MDRE for Speech Emotion Recognition

Updated 20 January 2026

The paper introduces MDRE, demonstrating that dual GRU encoders leveraging MFCCs, prosodic cues, and word embeddings significantly enhance emotion recognition performance.
The architecture fuses audio and text features by processing MFCCs and prosodic vectors alongside pre-trained GloVe embeddings, capturing multimodal emotional cues.
Empirical results on IEMOCAP show MDRE achieving 71.8% accuracy, outperforming unimodal baselines and proving its robustness even with moderate ASR errors.
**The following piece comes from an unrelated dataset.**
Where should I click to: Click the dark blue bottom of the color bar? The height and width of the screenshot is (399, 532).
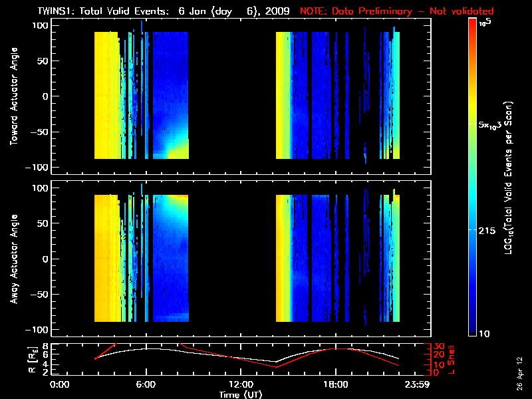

The Multimodal Dual Recurrent Encoder (MDRE) is a deep neural architecture for speech emotion recognition, designed to integrate and jointly process both acoustic and linguistic modalities. Developed to address the limitations of unimodal speech emotion recognition systems that rely either on audio or text alone, MDRE leverages dual gated recurrent unit (GRU) networks to extract temporal representations from Mel-frequency cepstral coefficient (MFCC) features, prosodic cues, and transcript-based word embeddings. The fusion of signal-level and language-level features enhances emotion classification, as demonstrated by state-of-the-art results on the IEMOCAP benchmark for four-way emotion labeling (angry, happy, sad, neutral) (Yoon et al., 2018).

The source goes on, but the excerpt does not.